Ah Lai, désormais maquillé, prit la fillette sur son dos et se précipita aux urgences. Ne voyant qu'une infirmière s'affairer, il demanda rapidement : « Appelez vite le meilleur médecin et commencez la réanimation immédiatement. »

L'infirmière a répondu d'un ton désinvolte : « Quel est l'état du patient ? »

Ah Lai répondit précipitamment : « On dirait qu'il est sous l'emprise de drogues. »

« Donnez-lui d'abord de l'eau. Les médecins sont occupés. Je vais les prévenir. »

Ah Lai attendit, attendit, mais personne ne vint. Un quart d'heure s'était écoulé et Ah Lai, à bout de patience, demanda : « Pourquoi n'est-il pas encore venu ? »

L'infirmière, agacée par la voix forte d'Ah Lai, dit : « Tais-toi ! Je te l'ai déjà dit ! Tout le monde est occupé, pourquoi cries-tu comme ça ? Si tu as peur de mourir, alors ne te drogue pas ! Franchement ! »

«

Mince alors, c’est l’hôpital Renxin

?

»

« Des vies humaines sont en jeu.

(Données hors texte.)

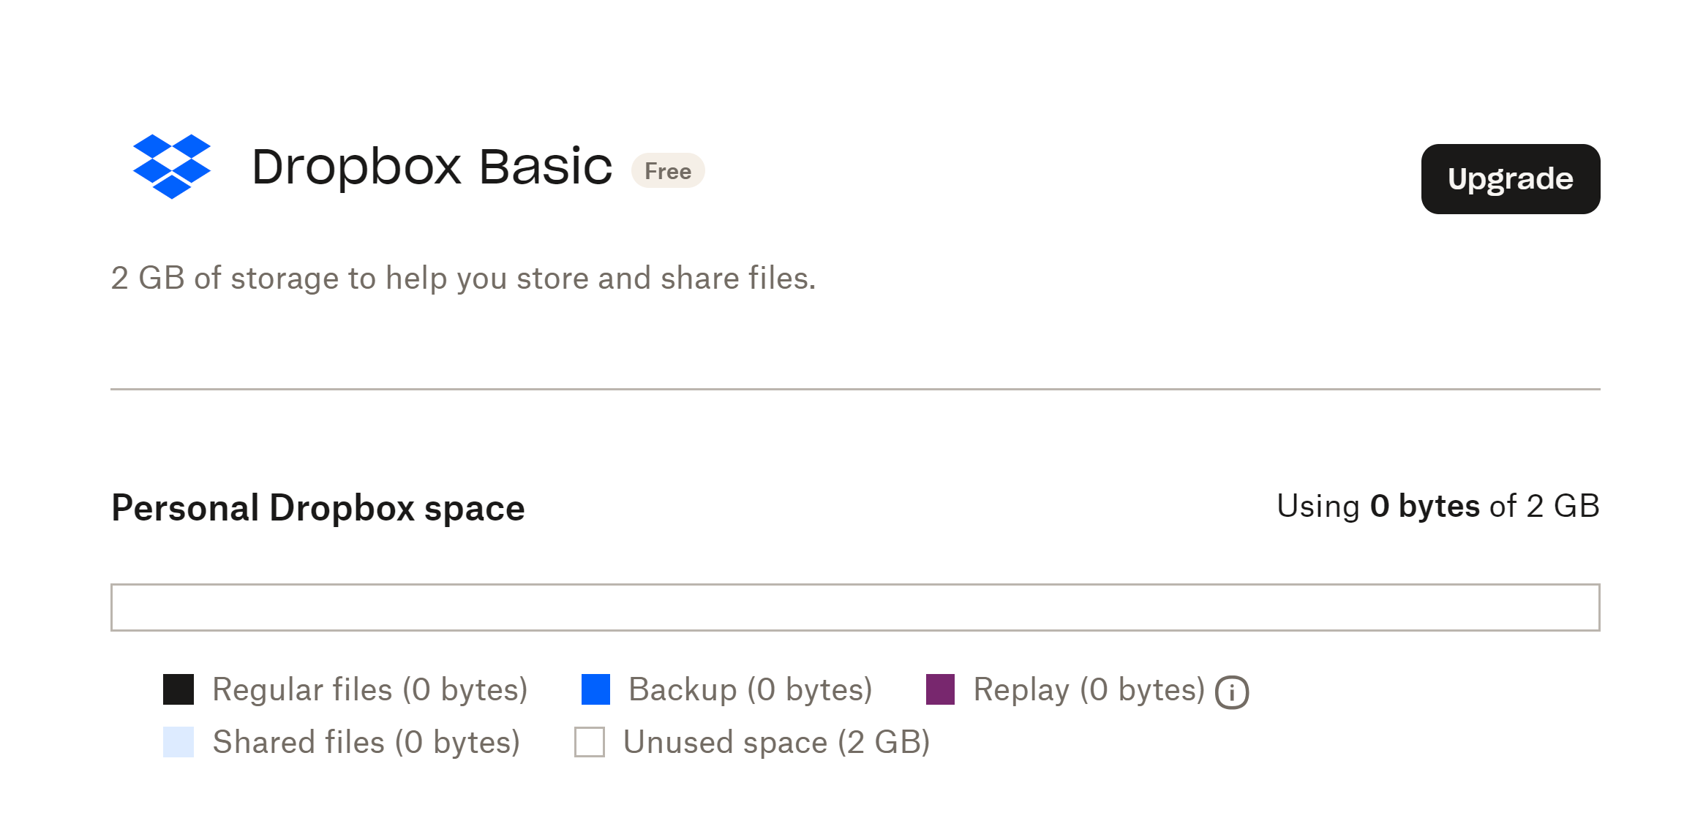The width and height of the screenshot is (1695, 829).
Task: Click the 'Using 0 bytes of 2 GB' text
Action: pyautogui.click(x=1437, y=506)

Si vous retardez les secours, je ne vous le pardonnerai jamais », dit A-Lai avec colère.

L'infirmière réexamina la jeune fille allongée sur la civière, leva les yeux au ciel, écouta avec un stéthoscope et prit sa tension artérielle.

Alai demanda avec anxiété : « Comment ça va ? »

L'infirmière a dit nonchalamment : « Attendez, le médecin va vous examiner. »

Quinze minutes s'écoulèrent encore, et aucun médecin n'arriva.

Ah Lai assista impuissant à la lutte pour la vie de la jeune fille, et il était rempli de rage.

Alai a dit avec colère : « Est-ce que tous les médecins de votre hôpital sont allés dans la zone pubienne pour avoir la diarrhée ? »

« Ne me criez pas dessus ! Je suis infirmière, pas médecin », rétorqua l'infirmière avec colère.